• **PASSAGE SHOWN**
•••
The global market for games in 2000 is estimated at £10 billion, £934m of which was spent in Britain. British cinema receipts that year were £632m. While games may take in more money than films, they share many characteristics and, increasingly, exist in symbiosis (a simulation of Pierce Brosnan graces the latest Bond game, 'Nightfire'). As in the film industry, game companies make many products, few of which break even and a small number of which make a fortune. As well as programmers, they employ artists, musicians and actors. Major games can be years in the making and cost millions to develop.

The cultural elite tends to treat computer gaming with condescension. This cannot be due to its technological accomplishments, which can hardly be gainsaid; nor its creative possibilities, which, as we shall see, are matters of considerable theoretical interest; nor can it be the character of its players, who are increasingly drawn from across the boundaries of age, gender, class and ethnicity. Rather, the dismissive attitude seems to be based on the fact that so much gaming content is rooted in earlier boys' games.

It is certainly true that market success has come at the cost of conservatism in design, when compared to the formative days of amateurs working alone or in small teams and coding tiny, innovative programs to run on the few kilobytes of memory available to 1980s home machines. Games have since settled into distinct genres. There are 3D shooters, in which a heavily- armed hero takes on the world in scenarios that range from the streets of 1920s Chicago, or the second world war, through to various science fiction settings. Many of these act out clichéd action-movie scenarios; they are technological updates of games played with pointed fingers and toy guns in the playground. Then there are role-playing games (known as RPGs) in which character development is important: as the player's avatar progresses through the game, it acquires various capabilities which the player determines. While RPGs in-creasingly use the 3D interface pioneered by the shooters, they tend to have more complex plots and some dialogue. A degree of sophistication can also be found in real-time strategy games (RTSs): animated war games in which the skills required are those of a general, not a Rambo. These are animated toy soldier battlefields, over which the player-generals have the same view as a boy propped up on one elbow on the carpet. "God" games take an even higher viewpoint over the action, allowing the player to act out the role of a deity (although never a lone, omnipotent one, there being no fun in that), a mayor or a tycoon, competing with rivals and the elements to build faith, city or business. Some, like the 'Civilisation' series, track societies from ancient to modern, and beyond into the space age. Finally, most sports and driving simulation games come to home PCs and consoles as outcrops of visceral arcade games in which players sit in mock-ups of cars and planes.

These genres continually hybridise. Just as 'Buffy the Vampire Slayer' is a cross-breed of high-school soap and horror film, so 'Dues Ex' loaded the standard RPG with a cyberpunk tale (rather than the usual sword-and-sorcery content) and married that to an effective 3D shooter. Likewise, God games meet sports simulation in numerous football manager titles which play out a boyish obsession with sporting statistics. Gaming magazines place them firmly in the world of recycled, tongue-in-cheek culture; in other words, camp.
•••
• **REQUIRED TASK A**
According to the passage on computer games, how much was spent on games in Britain in 2000?
• **REQUIRED TASK B**
In the passage on computer games, rewrite the part starting with "These genres continually" and going on through "other words, camp.", changing "football" to "cricket".

• **GIVEN MATERIAL**
•••
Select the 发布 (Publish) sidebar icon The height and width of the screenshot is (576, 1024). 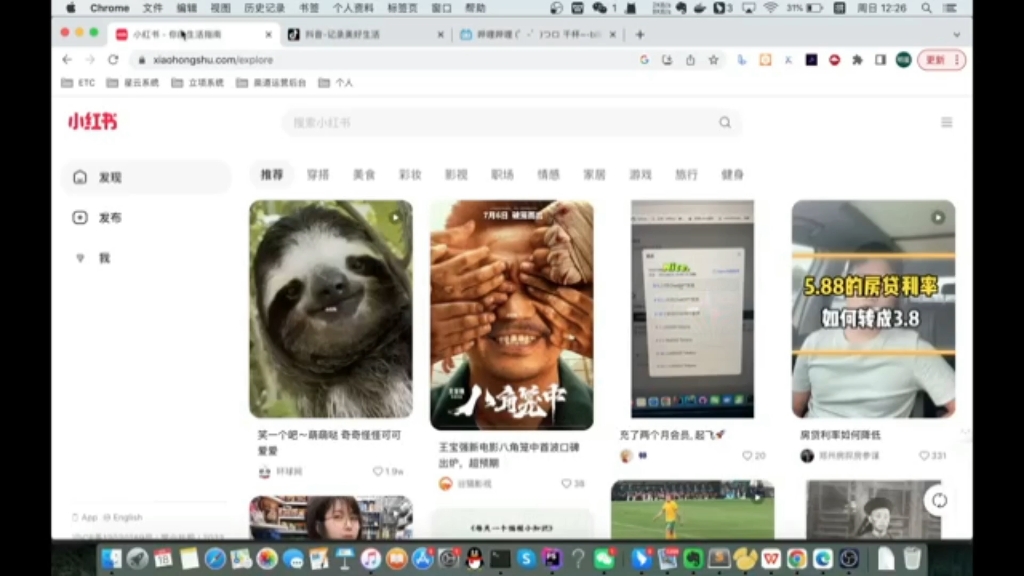pos(81,217)
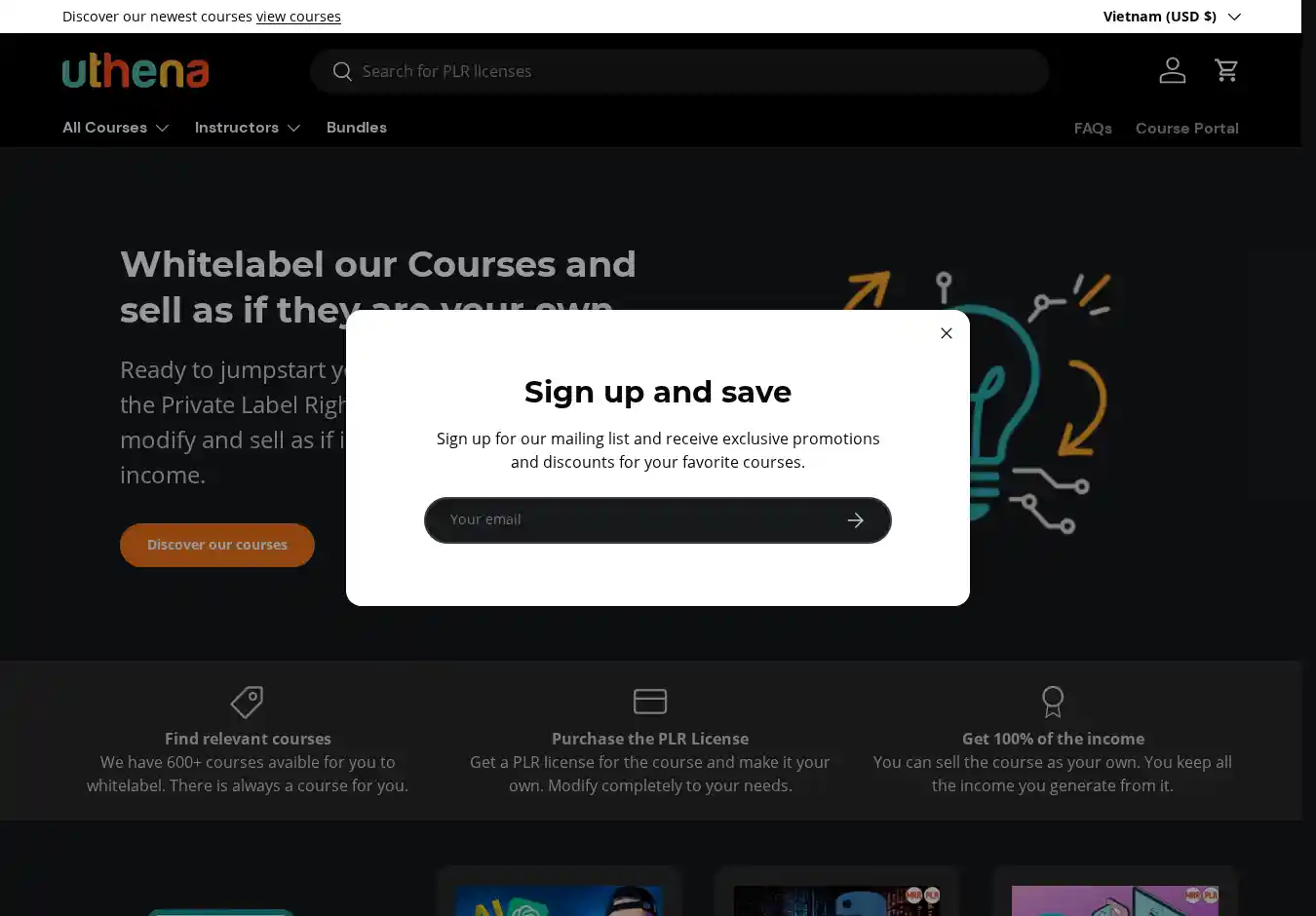Expand the Instructors dropdown
The width and height of the screenshot is (1316, 916).
click(x=248, y=128)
•••
• **OUTPUT A**
£934m

• **OUTPUT B**
These genres continually hybridise. Just as 'Buffy the Vampire Slayer' is a cross-breed of high-school soap and horror film, so 'Dues Ex' loaded the standard RPG with a cyberpunk tale (rather than the usual sword-and-sorcery content) and married that to an effective 3D shooter. Likewise, God games meet sports simulation in numerous cricket manager titles which play out a boyish obsession with sporting statistics. Gaming magazines place them firmly in the world of recycled, tongue-in-cheek culture; in other words, camp.